- MATERIAL SUPPLIED -
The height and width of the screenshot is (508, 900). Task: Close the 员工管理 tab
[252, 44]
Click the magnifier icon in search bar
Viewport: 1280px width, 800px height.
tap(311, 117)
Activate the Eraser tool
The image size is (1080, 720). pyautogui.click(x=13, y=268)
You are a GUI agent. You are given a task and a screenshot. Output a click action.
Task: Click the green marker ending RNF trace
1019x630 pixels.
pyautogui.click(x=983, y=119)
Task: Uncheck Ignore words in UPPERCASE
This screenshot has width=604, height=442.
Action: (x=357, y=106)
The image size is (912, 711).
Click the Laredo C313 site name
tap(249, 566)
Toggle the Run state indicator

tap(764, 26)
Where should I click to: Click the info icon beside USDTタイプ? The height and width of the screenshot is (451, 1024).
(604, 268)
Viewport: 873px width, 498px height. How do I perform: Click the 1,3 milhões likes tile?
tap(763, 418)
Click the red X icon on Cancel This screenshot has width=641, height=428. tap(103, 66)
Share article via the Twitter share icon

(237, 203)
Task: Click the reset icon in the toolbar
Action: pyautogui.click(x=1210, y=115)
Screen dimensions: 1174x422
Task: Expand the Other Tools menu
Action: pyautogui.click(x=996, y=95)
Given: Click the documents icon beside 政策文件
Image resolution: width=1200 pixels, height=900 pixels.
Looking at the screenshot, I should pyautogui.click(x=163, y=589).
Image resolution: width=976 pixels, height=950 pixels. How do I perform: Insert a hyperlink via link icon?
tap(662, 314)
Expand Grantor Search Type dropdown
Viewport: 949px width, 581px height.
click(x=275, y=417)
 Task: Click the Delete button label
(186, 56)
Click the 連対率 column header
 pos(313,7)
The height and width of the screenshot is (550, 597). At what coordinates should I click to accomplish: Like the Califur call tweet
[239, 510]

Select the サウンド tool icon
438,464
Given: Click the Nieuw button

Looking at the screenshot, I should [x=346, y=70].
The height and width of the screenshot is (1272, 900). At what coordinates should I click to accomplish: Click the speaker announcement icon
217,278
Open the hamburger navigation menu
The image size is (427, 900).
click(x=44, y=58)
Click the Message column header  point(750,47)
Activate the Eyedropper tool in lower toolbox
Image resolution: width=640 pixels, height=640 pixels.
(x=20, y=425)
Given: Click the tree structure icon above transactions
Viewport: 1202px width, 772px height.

- THE TASK -
Would you return the whole listing exactly as written?

- SOLUTION TO THIS EXERCISE -
The height and width of the screenshot is (508, 900). Task: Close the 员工管理 tab
[252, 44]
Click the magnifier icon in search bar
Viewport: 1280px width, 800px height.
tap(311, 117)
Activate the Eraser tool
The image size is (1080, 720). pyautogui.click(x=13, y=268)
You are a GUI agent. You are given a task and a screenshot. Output a click action.
Task: Click the green marker ending RNF trace
1019x630 pixels.
pyautogui.click(x=983, y=119)
Task: Uncheck Ignore words in UPPERCASE
This screenshot has width=604, height=442.
Action: (x=357, y=106)
The image size is (912, 711).
Click the Laredo C313 site name
tap(249, 566)
Toggle the Run state indicator

tap(764, 26)
Where should I click to: Click the info icon beside USDTタイプ? The height and width of the screenshot is (451, 1024).
(604, 268)
Viewport: 873px width, 498px height. How do I perform: Click the 1,3 milhões likes tile?
tap(763, 418)
Click the red X icon on Cancel This screenshot has width=641, height=428. tap(103, 66)
Share article via the Twitter share icon

(237, 203)
Task: Click the reset icon in the toolbar
Action: pyautogui.click(x=1210, y=115)
Screen dimensions: 1174x422
Task: Expand the Other Tools menu
Action: pyautogui.click(x=996, y=95)
Given: Click the documents icon beside 政策文件
Image resolution: width=1200 pixels, height=900 pixels.
Looking at the screenshot, I should pyautogui.click(x=163, y=589).
Image resolution: width=976 pixels, height=950 pixels. How do I perform: Insert a hyperlink via link icon?
tap(662, 314)
Expand Grantor Search Type dropdown
Viewport: 949px width, 581px height.
click(x=275, y=417)
 Task: Click the Delete button label
(186, 56)
Click the 連対率 column header
 pos(313,7)
The height and width of the screenshot is (550, 597). At what coordinates should I click to accomplish: Like the Califur call tweet
[239, 510]

Select the サウンド tool icon
438,464
Given: Click the Nieuw button

Looking at the screenshot, I should [x=346, y=70].
The height and width of the screenshot is (1272, 900). At what coordinates should I click to accomplish: Click the speaker announcement icon
217,278
Open the hamburger navigation menu
The image size is (427, 900).
click(x=44, y=58)
Click the Message column header  point(750,47)
Activate the Eyedropper tool in lower toolbox
Image resolution: width=640 pixels, height=640 pixels.
(x=20, y=425)
Given: Click the tree structure icon above transactions
Viewport: 1202px width, 772px height.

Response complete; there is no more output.